Someone better ask Obama whether he has a plan for dealing with the dinosaurs. I bet he doesn’t because he’s stupid.

Or maybe he is one!

21 Comments

  1. Umm…one flaw that the Dino’s have obviously over looked! Male Pattern Baldness! Bwaaaaaa! Stupid Dinosaurs! Or…being wily, we will just have to shave all our hair off! Ewww…I just pictured Hillary with no hair…sorry that’s no longer an option. We will just have to fight! Better an honorable death that to see a bald Hillary!

  2. I think the dinosaurs evolved into those nasty little Irish Leprechauns that pop out of the woods and confront you when you least expect it. They be after thy gold, they be.

    In the last century, they morphed into Democrats and became the majority.

    But in ancient times, the great Greek warrior, Demo-Socrates, tried to defeat them all but failed and was forced to drink hemlock when he refused to disclose the location of all his gold to the little buggers.

    That’s what I be thinkin’, I be. Plus, I like potatoes.

  3. Re- But no one rules that long and suddenly just disappears.

    What about Ted Kennedy? Or Orrin Hatch?

    —————————

    Re- If aliens land and wonder who is in charge,

    Dogs are the leaders of the planet. If you see two life forms, one of them’s making a poop, the other one’s carrying it for him, who would you assume is in charge? — Jerry Seinfeld

  4. Frank, as a mammal, I wan’t to thank you for bring this conspiracy to my attention. Too long have we stood by and let the ice ages do our extinctions for us. Its time we confronted our weakness and resolve the dinosaur threat. We have a secret weapon though, whales. Yes the giant creatures of the sea lying in wait to re-evolve feet so that they can swoop up onto land and extinguish the dinosaur once and for all.While the dinosaurs are trying to accomplish flippers(as witnessed by your presidents children) The whales will be victorious, because they don’t have hair.

  5. I have said it before, and I will say it again.
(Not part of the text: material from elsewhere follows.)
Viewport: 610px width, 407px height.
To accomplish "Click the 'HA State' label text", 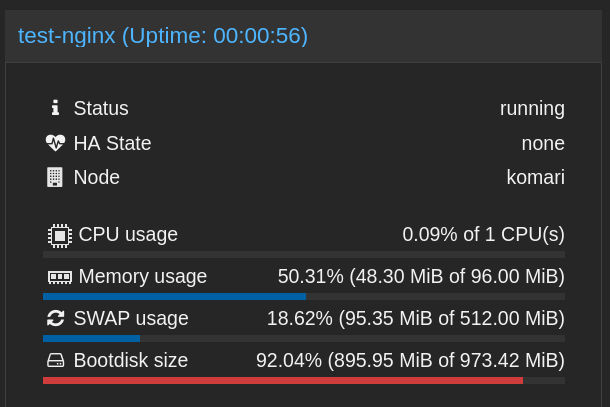I will tap(112, 143).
This is why you need a large assortment of automatic weapons. You need a Barret Light .50 for dealing with a T-Rex, a AR-15 for handling triceratops, and a good 12 gauge, loaded with slugs for taking out a raptor. Of course you will also need an assortment of concealed carry pistols for shooting those little knee biter things, and maybe a fully automatic AK for shooting down pterodactyls. See you gun grabbing liberals, there are legitimate uses for all of these tools.

  6. Ever looked close at Nancy Pelosi? She might not be purebred Sleestak, but she’s definitely got some in her lineage. Barry’s plan for dealing with dinosaurs is direct diplomacy without preconditions, while Nancy enters the obelisk thingy and rearranges the magic rocks until they get the happy ending they want.
    __________

    Flying low in an A-10 shooting the bloody @#$% out of dinosaurs would be the the coolest thing imaginable. Seriously.

  7. You know, now that you’re bringing this concern to our attention, I should point out that Obama VOLUNTARILY keeps his hair very short. Perhaps the dinosaurs need a human Quisling once they spring into action.

  8. #10:
    “You never see RuPaul and Obama in the same location. Coincidence or not you be the judge.”
    I think RuPaul is just what happens when Michelle and Barack voltron together to form a massively tall superliberal superpansy. That and Sasha.

    It’s a running joke with my friend that she’d afraid of Velociraptors, so when I saw a $500 velociraptor archery target at Gander Mountian, well – let’s just say I miss having money to blow, or that puppy would have been on her back porch one morning when she lets her dog out.

    Apparently there is a Land of the Lost movie coming out in June with Will Farrell – a campy parody of a really bad series that we still loved as six-year-old kids because, well, at that age you appreciate any adult who plays as much with plastic dinosaurs in a week as you do.
    http://www.imdb.com/media/rm1748539136/tt0457400

  9. A large group of sleestaks can be mowed down very easily, by the simple application of canister. Am I the only IMAO reader who keeps a loaded 75mm gun parked in his back yard at all times, in case of this scenerio? If so, then I need to find another websight for real conservatives. It is your 2nd amendment, use it.